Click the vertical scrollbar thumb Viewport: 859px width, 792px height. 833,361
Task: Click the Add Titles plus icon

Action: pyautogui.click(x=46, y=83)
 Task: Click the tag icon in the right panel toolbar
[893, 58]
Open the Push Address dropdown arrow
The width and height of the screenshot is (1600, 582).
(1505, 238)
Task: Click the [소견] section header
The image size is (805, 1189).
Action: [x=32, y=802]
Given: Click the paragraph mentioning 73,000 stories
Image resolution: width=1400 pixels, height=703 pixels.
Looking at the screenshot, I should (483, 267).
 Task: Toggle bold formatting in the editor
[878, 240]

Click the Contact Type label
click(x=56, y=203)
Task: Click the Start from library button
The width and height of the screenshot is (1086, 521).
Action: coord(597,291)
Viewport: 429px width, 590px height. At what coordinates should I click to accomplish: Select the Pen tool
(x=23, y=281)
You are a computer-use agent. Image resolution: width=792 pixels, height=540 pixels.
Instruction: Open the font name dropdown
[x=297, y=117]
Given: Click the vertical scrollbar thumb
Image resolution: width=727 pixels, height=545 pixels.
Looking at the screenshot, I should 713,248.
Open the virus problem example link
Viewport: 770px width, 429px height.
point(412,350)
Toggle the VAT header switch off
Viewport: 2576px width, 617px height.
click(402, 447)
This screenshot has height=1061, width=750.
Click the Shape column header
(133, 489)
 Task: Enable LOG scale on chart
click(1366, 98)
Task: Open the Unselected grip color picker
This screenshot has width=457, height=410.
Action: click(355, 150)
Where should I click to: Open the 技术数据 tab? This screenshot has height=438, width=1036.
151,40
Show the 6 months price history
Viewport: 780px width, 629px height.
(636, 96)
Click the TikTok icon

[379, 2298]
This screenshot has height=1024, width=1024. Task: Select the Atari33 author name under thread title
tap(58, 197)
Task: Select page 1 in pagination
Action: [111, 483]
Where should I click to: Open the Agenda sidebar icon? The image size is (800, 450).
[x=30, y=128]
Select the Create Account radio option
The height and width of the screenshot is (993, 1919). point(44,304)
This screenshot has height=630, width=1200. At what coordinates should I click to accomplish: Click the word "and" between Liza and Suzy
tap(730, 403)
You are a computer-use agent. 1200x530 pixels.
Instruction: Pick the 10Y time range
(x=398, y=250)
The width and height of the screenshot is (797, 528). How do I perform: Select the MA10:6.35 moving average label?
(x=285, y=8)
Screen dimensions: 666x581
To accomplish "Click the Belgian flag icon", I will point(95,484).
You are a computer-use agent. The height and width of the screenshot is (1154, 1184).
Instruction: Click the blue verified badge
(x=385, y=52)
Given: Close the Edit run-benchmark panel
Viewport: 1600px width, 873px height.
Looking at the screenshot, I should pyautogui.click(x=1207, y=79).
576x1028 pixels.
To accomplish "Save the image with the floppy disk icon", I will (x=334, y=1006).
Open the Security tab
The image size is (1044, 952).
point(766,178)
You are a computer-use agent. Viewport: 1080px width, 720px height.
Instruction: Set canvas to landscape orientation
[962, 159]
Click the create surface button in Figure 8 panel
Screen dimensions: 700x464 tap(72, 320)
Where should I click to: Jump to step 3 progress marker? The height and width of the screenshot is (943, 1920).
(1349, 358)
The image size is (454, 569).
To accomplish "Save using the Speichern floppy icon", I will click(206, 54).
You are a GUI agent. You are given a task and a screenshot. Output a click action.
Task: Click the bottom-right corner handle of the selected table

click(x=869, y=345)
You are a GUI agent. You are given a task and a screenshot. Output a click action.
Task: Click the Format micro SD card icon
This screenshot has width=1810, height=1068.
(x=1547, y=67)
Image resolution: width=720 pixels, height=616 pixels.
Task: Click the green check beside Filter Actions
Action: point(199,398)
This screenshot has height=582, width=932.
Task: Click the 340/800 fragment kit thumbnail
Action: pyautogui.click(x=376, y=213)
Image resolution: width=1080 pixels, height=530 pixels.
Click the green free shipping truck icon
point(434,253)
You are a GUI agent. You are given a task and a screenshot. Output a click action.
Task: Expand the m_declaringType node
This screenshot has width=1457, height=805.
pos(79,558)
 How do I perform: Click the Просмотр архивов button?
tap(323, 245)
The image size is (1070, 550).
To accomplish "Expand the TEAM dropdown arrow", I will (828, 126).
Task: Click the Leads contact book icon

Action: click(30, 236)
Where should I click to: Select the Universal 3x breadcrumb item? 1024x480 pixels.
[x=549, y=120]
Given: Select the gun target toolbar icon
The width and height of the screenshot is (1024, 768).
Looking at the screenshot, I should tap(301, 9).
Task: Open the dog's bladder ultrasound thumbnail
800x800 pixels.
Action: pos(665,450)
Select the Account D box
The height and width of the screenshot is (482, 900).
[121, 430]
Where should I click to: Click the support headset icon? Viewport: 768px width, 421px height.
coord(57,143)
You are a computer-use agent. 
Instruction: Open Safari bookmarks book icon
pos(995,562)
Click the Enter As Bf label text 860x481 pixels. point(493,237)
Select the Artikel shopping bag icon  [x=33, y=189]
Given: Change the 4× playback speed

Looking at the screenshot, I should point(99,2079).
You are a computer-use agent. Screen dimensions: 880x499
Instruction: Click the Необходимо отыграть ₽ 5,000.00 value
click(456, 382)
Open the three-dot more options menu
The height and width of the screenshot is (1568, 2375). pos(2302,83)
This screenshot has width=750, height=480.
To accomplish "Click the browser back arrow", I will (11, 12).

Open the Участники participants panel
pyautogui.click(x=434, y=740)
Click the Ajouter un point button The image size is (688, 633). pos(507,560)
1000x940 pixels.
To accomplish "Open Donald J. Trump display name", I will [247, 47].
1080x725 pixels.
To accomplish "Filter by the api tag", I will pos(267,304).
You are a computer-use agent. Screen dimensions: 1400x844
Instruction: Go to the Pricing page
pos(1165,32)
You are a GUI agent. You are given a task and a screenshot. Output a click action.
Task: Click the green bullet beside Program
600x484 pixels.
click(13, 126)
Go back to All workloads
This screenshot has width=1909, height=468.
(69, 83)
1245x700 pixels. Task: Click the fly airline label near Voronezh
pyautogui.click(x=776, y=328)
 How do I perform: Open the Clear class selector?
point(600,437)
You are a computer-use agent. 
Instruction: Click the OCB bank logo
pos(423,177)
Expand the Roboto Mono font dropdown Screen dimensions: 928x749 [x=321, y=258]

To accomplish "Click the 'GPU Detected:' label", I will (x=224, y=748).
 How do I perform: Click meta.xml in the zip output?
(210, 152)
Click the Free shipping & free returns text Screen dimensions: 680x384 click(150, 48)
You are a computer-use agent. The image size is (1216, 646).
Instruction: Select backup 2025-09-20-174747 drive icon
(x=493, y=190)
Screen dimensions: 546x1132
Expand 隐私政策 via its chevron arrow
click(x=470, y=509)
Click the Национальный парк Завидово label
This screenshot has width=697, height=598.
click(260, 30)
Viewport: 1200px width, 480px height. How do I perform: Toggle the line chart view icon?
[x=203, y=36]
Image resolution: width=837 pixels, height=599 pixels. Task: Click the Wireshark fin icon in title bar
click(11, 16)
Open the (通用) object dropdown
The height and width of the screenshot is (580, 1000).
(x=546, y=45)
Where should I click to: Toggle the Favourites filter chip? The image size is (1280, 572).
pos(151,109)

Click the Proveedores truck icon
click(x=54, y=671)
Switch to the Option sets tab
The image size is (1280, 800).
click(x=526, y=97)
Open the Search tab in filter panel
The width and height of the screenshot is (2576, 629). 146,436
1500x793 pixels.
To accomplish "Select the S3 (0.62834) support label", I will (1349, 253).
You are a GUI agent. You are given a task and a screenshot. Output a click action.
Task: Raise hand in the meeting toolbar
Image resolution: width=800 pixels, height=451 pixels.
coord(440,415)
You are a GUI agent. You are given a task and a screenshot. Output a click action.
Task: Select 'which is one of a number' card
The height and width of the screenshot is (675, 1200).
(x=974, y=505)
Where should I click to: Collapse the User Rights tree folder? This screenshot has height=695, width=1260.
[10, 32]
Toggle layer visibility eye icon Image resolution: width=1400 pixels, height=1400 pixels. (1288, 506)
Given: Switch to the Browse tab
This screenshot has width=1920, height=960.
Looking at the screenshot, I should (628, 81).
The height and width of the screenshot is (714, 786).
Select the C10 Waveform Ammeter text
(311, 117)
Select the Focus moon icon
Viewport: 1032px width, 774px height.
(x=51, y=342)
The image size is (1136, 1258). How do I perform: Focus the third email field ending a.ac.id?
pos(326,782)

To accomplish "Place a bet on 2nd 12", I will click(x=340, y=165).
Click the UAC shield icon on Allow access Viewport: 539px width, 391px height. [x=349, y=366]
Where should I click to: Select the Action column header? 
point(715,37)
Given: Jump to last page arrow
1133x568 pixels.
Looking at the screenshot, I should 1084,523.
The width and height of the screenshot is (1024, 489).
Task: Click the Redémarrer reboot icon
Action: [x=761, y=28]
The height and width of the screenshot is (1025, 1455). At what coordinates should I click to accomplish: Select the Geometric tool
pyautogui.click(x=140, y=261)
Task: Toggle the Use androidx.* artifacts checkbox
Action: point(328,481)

### What is needed
When you reach the line containing "The image size is (1136, 1258)." in the data above, start copying exactly, and stop after the line containing "Click the UAC".

### Response to the task
The image size is (1136, 1258). How do I perform: Focus the third email field ending a.ac.id?
pos(326,782)

To accomplish "Place a bet on 2nd 12", I will click(x=340, y=165).
Click the UAC shield icon on Allow access Viewport: 539px width, 391px height. [x=349, y=366]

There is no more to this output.